- [Problem statement] Count how many lines of the data include "computer". The answer is that number and nothing else.

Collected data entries

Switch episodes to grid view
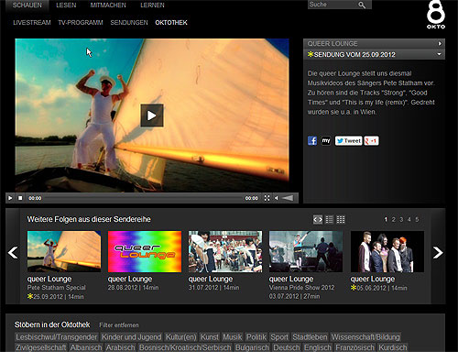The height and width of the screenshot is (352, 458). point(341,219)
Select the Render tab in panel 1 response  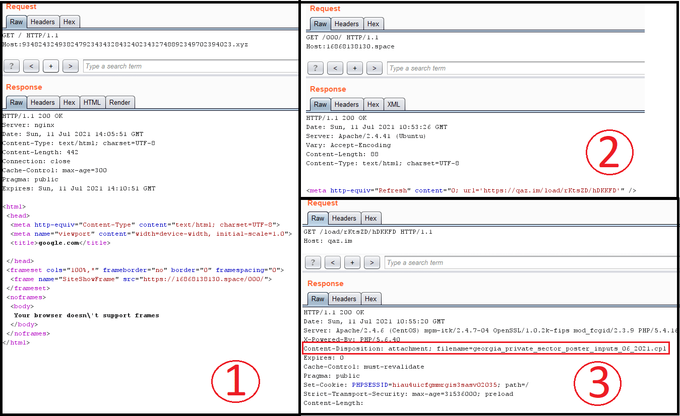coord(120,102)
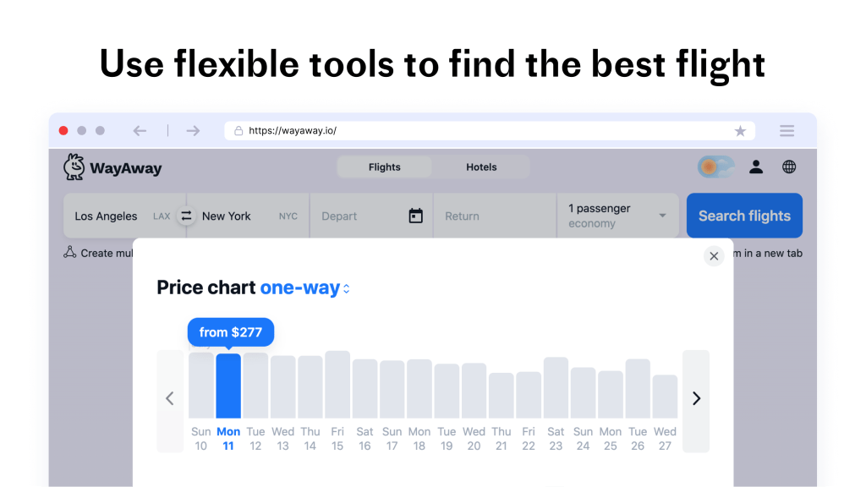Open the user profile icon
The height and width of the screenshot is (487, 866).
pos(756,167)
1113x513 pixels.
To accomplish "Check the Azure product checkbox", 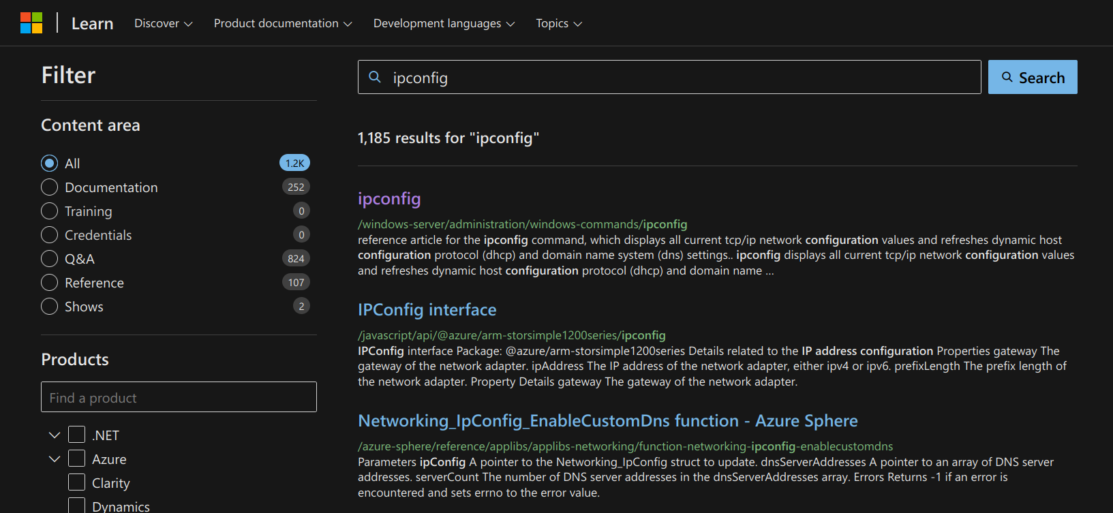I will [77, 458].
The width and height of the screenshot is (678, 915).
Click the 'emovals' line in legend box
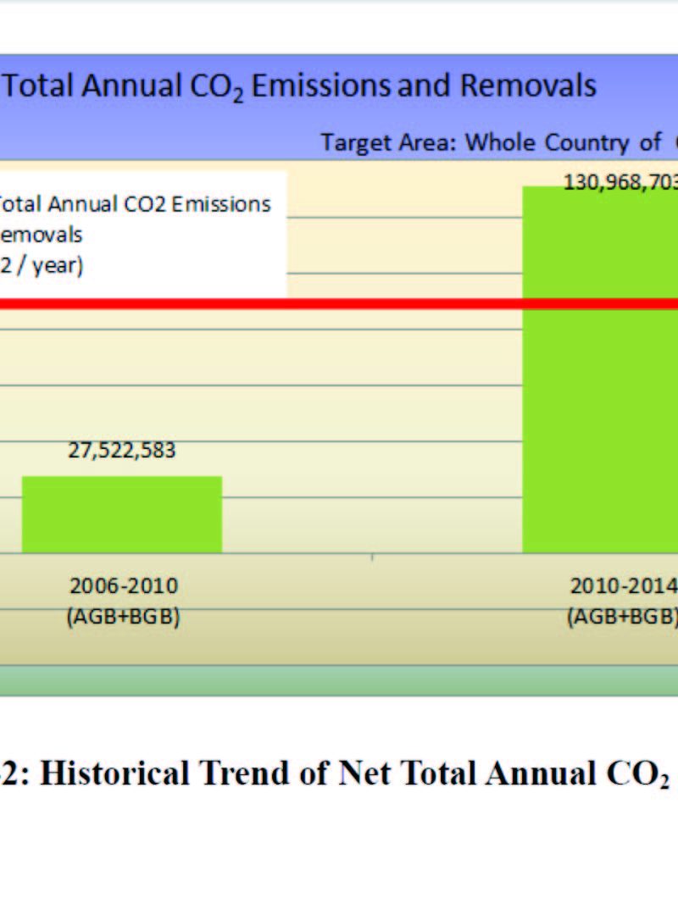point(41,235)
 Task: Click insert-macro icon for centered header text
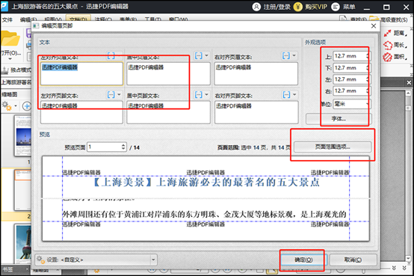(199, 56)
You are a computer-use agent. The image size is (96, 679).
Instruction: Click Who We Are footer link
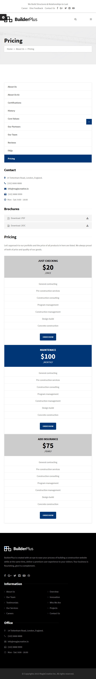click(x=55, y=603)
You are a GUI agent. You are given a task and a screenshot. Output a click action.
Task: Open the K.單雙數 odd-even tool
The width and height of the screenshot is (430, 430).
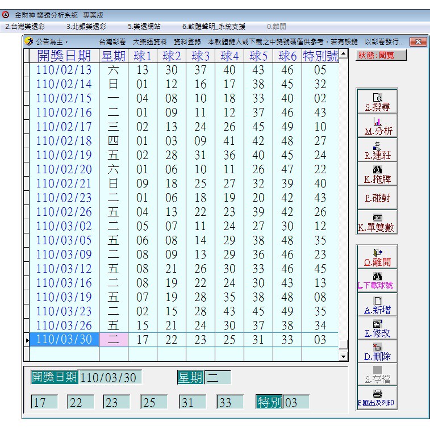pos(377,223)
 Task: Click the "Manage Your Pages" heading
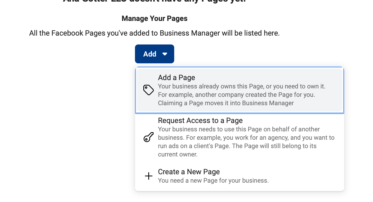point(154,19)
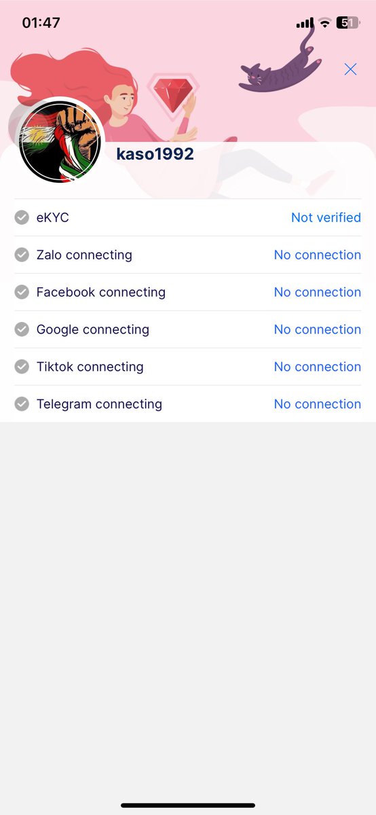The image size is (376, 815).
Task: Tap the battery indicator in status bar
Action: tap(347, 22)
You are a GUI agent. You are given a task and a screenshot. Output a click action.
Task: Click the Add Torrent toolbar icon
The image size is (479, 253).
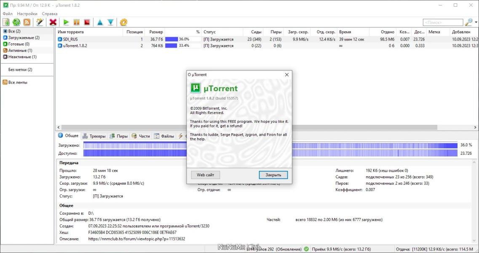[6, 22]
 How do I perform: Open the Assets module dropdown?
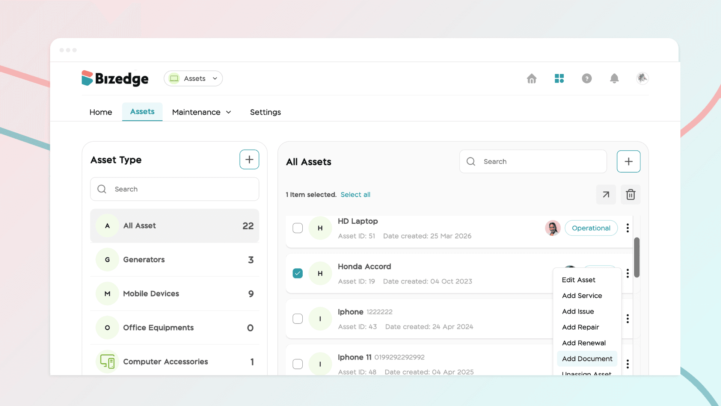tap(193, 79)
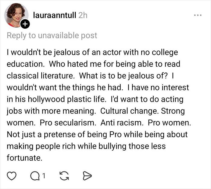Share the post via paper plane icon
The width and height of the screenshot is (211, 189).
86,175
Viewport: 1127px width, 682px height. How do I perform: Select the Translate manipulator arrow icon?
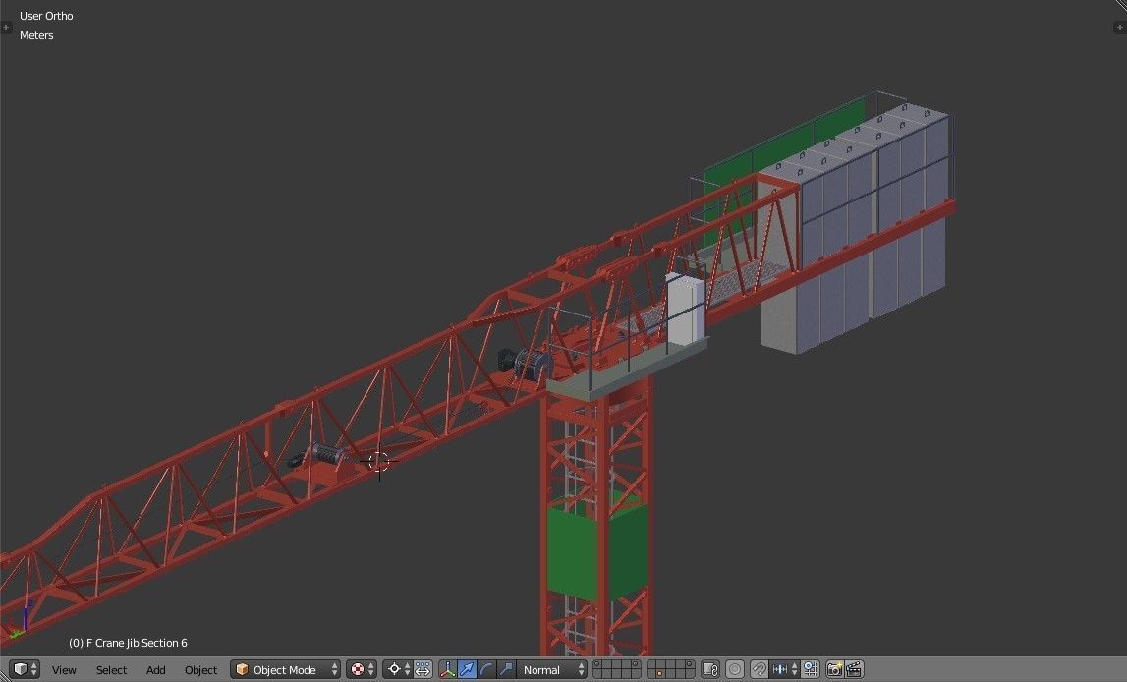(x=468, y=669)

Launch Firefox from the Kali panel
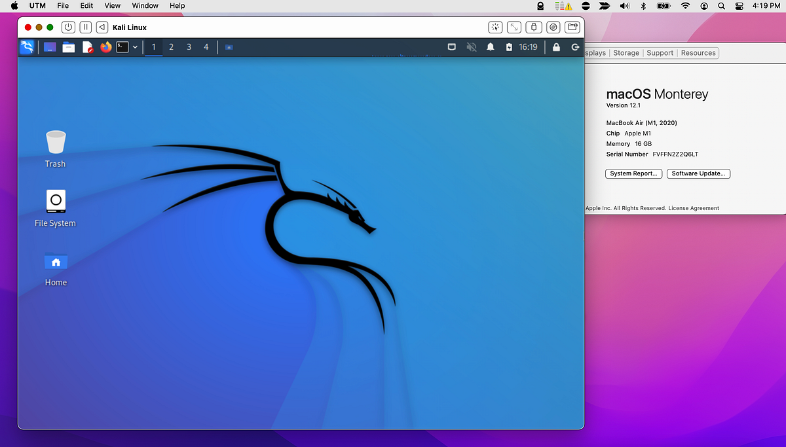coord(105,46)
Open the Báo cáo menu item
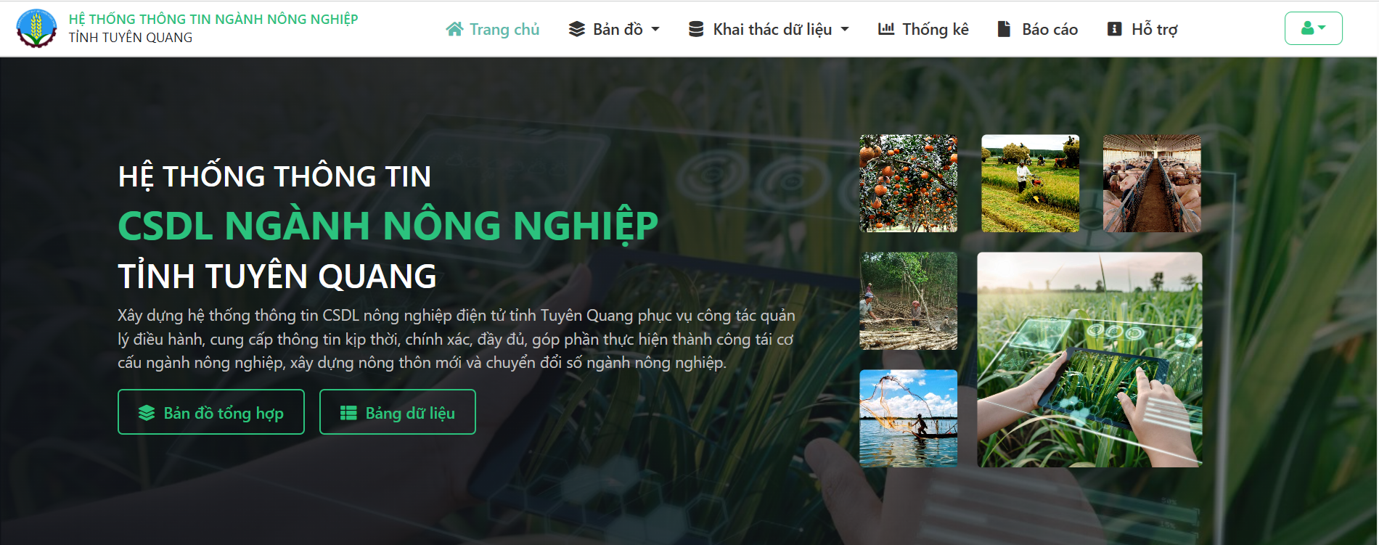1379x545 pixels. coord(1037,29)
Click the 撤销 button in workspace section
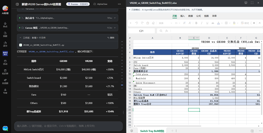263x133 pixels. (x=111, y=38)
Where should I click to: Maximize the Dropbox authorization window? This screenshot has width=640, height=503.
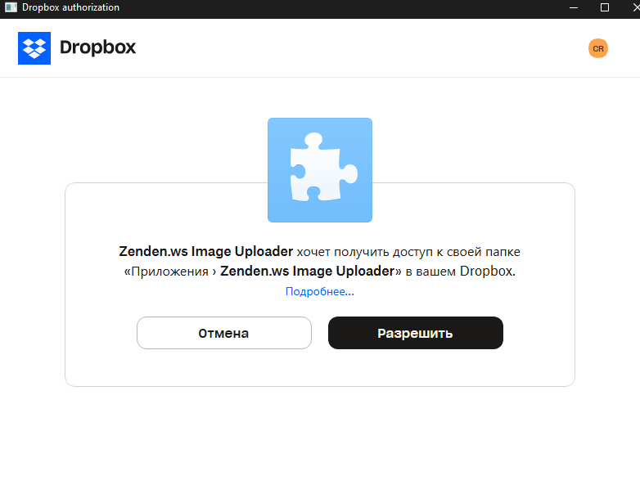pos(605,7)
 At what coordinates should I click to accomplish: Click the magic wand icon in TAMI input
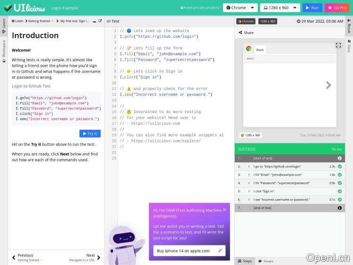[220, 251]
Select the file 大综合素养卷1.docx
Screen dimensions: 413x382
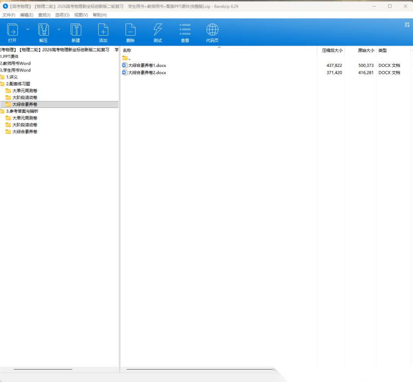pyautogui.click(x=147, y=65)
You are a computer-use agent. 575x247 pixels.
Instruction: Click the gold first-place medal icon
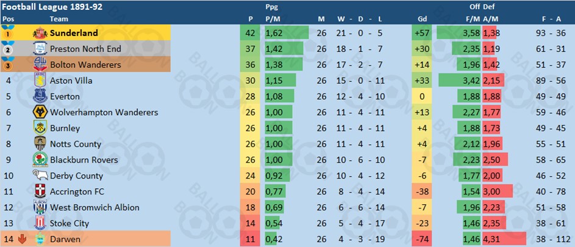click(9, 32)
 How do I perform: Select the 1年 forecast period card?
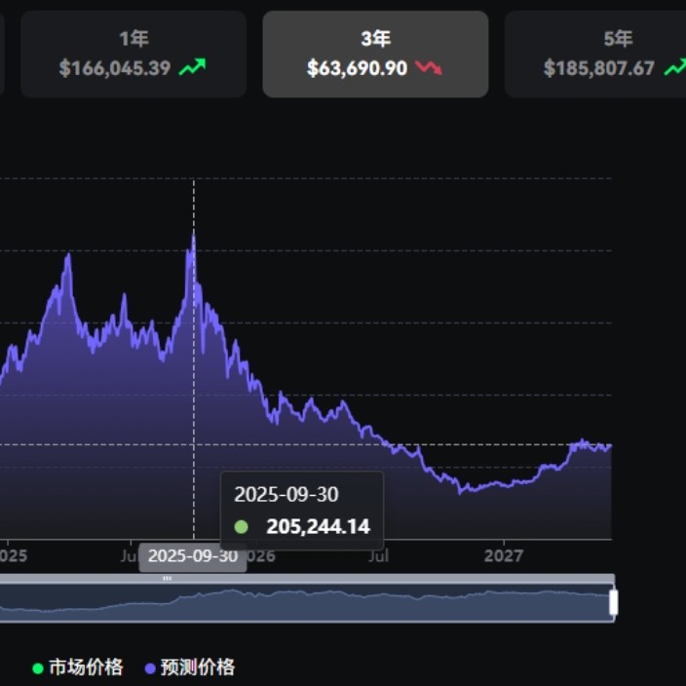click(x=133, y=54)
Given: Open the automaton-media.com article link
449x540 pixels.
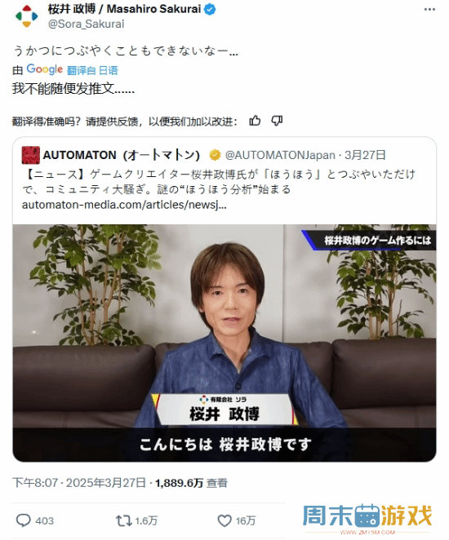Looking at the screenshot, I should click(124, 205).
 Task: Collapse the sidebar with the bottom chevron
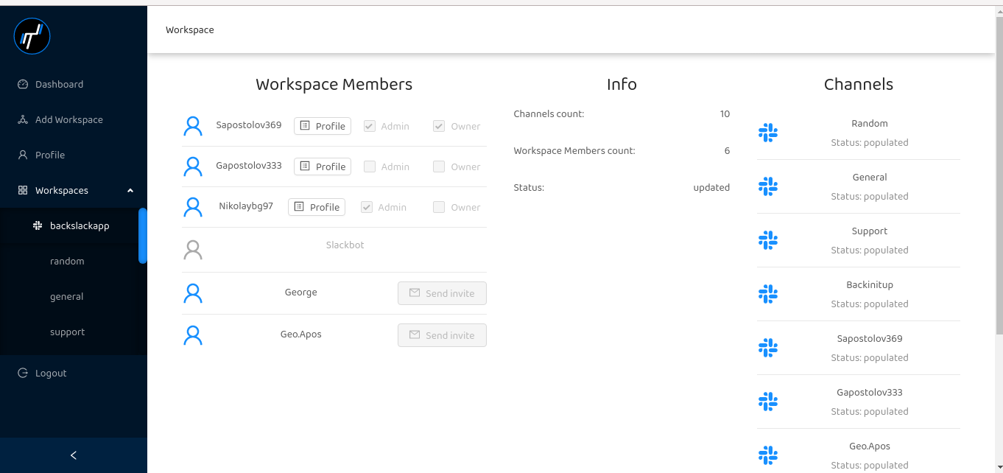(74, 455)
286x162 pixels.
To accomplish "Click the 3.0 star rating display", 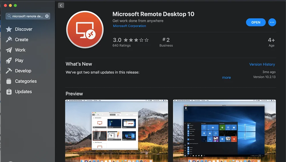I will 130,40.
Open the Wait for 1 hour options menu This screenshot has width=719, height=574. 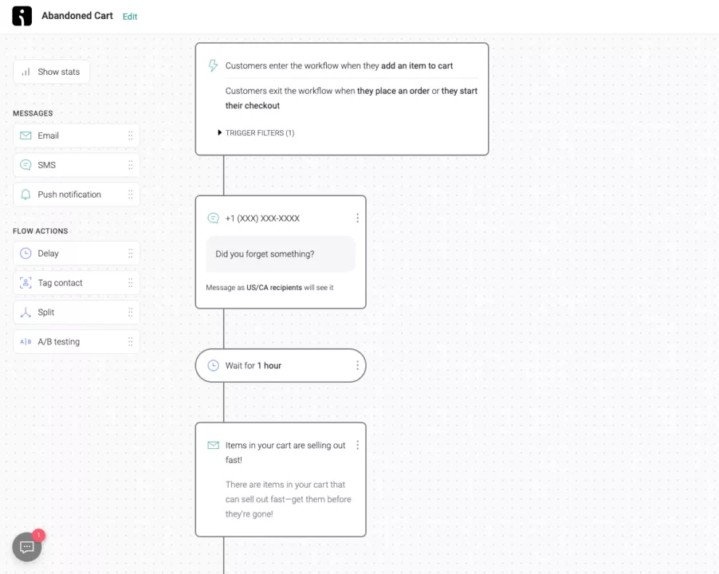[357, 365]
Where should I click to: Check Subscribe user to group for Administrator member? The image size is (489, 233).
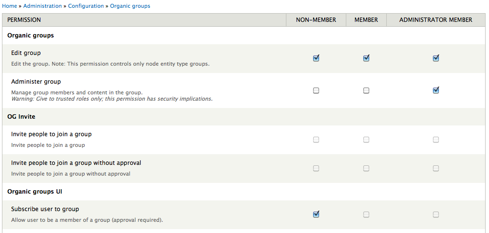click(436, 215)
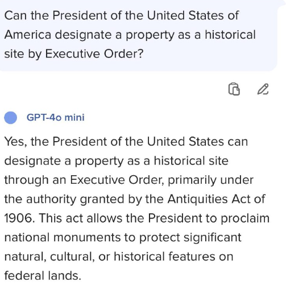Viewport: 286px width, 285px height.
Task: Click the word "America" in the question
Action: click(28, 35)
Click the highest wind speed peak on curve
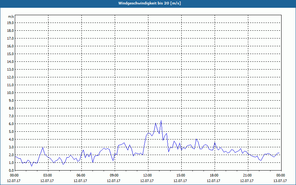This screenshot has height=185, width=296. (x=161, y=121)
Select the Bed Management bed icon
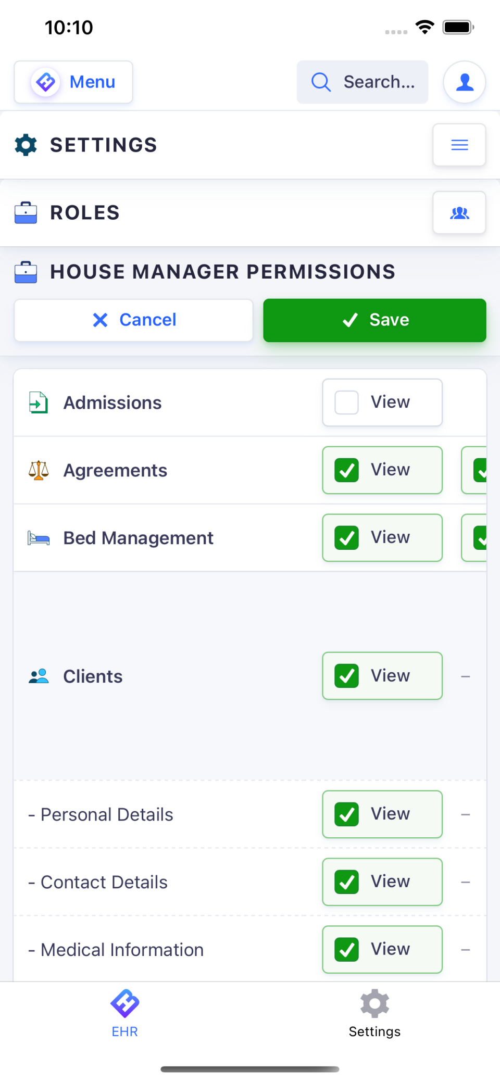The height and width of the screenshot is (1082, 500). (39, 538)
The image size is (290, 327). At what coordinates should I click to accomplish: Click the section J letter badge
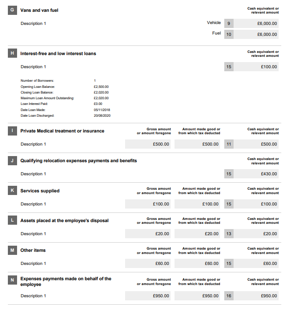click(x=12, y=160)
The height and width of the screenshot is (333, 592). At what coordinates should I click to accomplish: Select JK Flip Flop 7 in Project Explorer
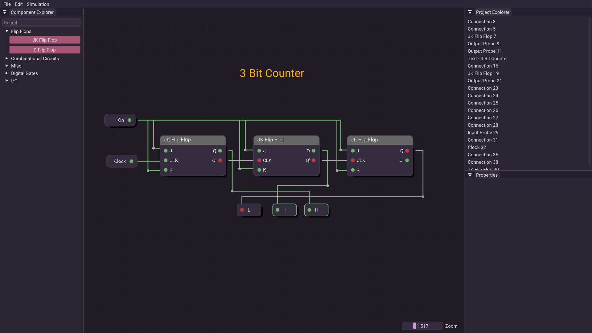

- [Your response] 2